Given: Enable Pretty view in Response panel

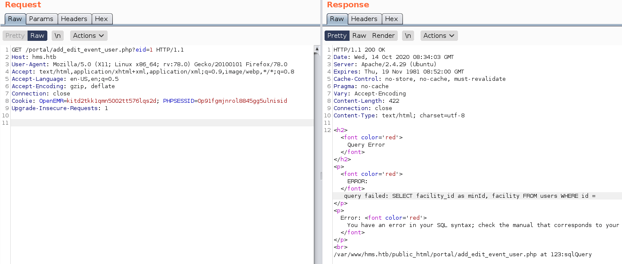Looking at the screenshot, I should point(337,36).
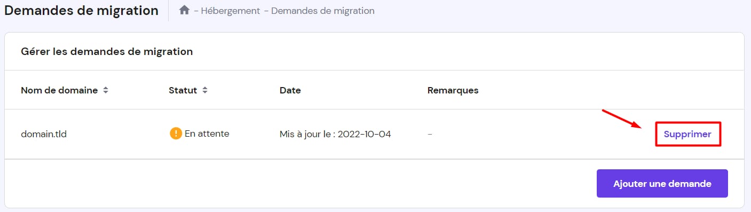Delete the domain.tld migration request

click(x=687, y=134)
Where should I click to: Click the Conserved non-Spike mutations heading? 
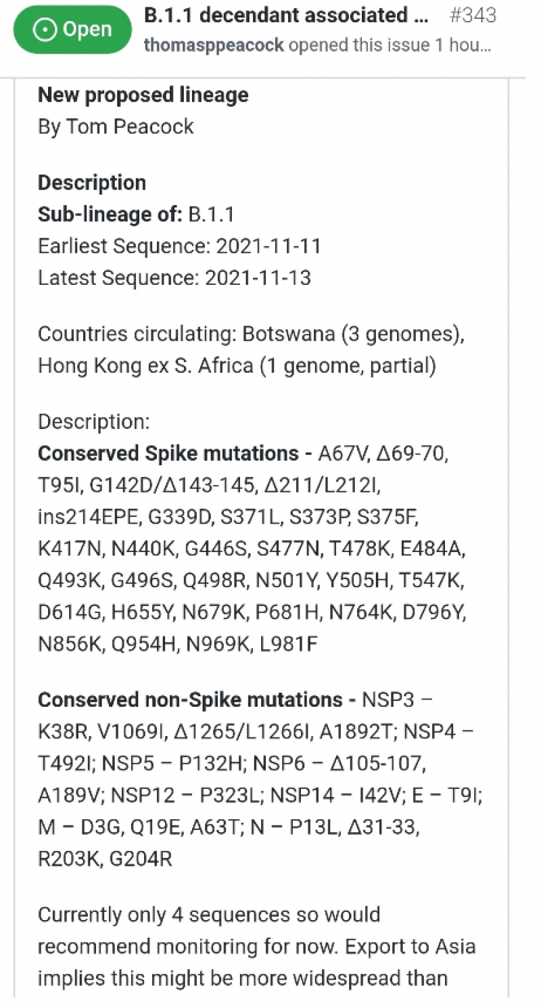(x=191, y=700)
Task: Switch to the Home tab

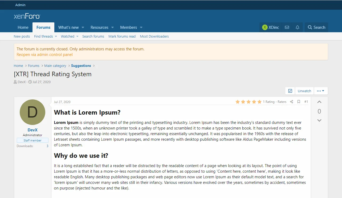Action: [23, 27]

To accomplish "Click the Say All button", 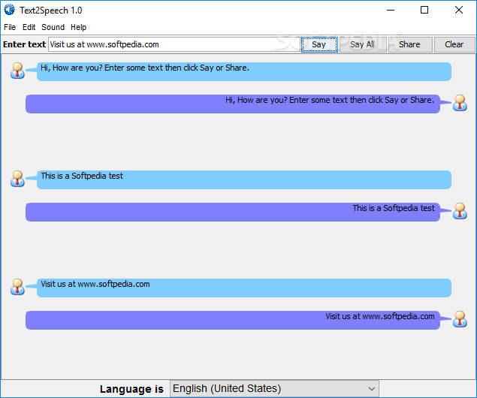I will (x=363, y=45).
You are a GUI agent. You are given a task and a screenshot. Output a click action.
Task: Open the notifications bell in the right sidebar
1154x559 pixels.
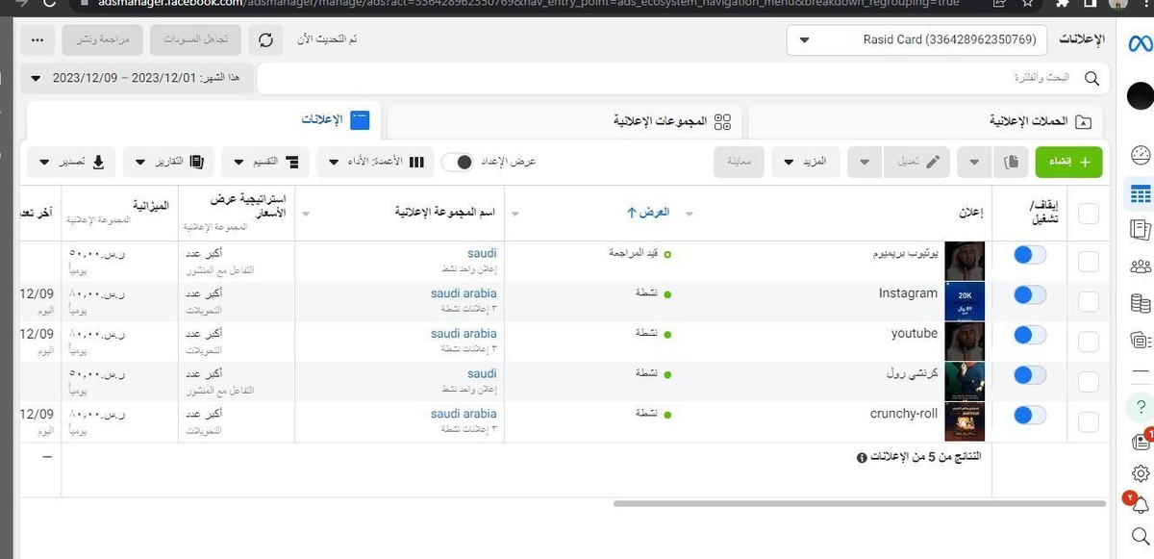(x=1140, y=505)
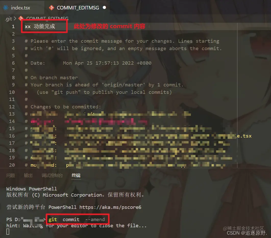
Task: Click the git icon on COMMIT_EDITMSG tab
Action: point(51,8)
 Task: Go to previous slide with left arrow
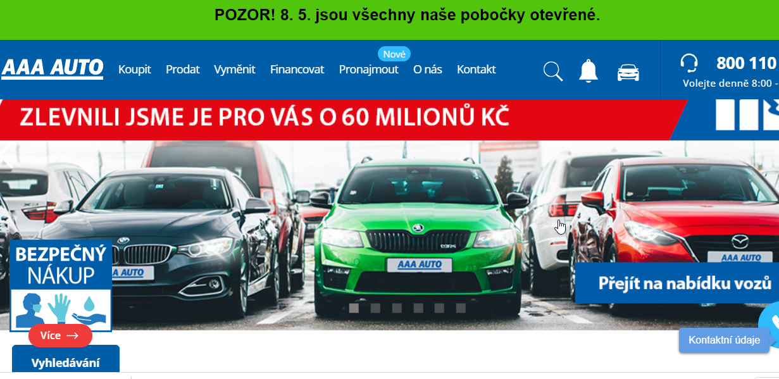[6, 156]
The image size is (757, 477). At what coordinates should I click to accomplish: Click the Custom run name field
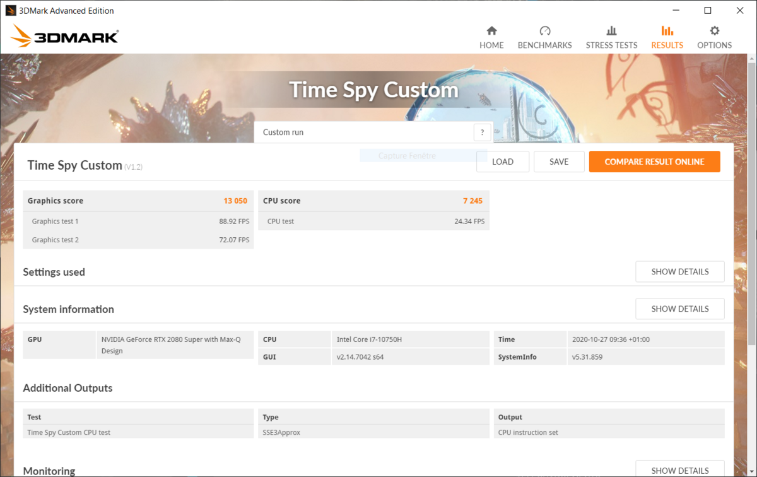click(x=364, y=133)
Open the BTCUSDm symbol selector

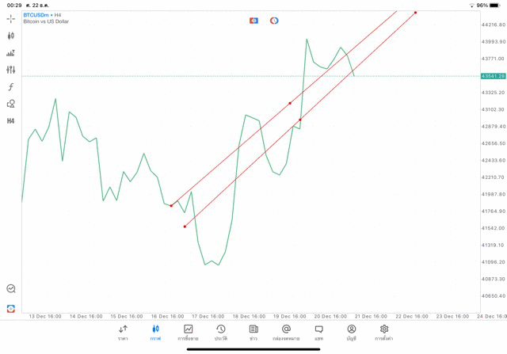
::::::
| Problem to work on |
Output exactly the lines from the one containing "The image size" through the last line of the records above, both included, and leave out the pictures.

| Result |
The image size is (757, 477). At what coordinates should I click to accomplish: Click the Custom run name field
click(x=364, y=133)
Open the BTCUSDm symbol selector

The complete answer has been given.